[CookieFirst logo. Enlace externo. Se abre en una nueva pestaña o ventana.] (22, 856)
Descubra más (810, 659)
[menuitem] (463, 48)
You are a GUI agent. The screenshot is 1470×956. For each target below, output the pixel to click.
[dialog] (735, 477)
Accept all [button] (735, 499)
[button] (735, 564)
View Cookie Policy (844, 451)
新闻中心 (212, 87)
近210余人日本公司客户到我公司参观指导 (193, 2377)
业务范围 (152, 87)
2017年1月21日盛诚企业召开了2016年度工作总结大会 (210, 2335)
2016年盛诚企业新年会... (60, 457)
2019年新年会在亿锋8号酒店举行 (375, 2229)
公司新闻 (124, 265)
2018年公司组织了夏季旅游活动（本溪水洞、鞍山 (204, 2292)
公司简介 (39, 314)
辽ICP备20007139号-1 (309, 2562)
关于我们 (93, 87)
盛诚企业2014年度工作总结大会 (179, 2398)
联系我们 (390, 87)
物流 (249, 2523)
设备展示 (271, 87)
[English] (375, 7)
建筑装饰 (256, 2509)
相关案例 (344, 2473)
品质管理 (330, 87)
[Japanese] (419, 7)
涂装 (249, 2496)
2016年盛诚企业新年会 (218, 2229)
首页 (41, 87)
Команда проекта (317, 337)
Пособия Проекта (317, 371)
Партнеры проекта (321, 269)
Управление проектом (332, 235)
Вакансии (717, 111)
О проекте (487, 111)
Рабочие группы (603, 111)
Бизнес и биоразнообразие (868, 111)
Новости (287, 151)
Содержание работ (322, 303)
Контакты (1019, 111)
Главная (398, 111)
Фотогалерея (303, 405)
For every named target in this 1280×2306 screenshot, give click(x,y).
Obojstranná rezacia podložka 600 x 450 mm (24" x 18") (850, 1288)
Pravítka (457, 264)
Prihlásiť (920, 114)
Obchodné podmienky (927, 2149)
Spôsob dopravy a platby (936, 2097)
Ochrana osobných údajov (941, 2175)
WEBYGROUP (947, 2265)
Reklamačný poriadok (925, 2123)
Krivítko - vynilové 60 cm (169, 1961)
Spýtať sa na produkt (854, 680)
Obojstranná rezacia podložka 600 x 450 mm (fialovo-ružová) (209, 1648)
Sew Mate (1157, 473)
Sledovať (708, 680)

──────────────────────────────

Every line with the string "click" in the material should be returned.

Answer to this task ▸
You are a GUI agent. The screenshot is 1470×956. For each target below, output the pixel to click.
For every named target in this 1280×2306 screenshot, give click(x,y).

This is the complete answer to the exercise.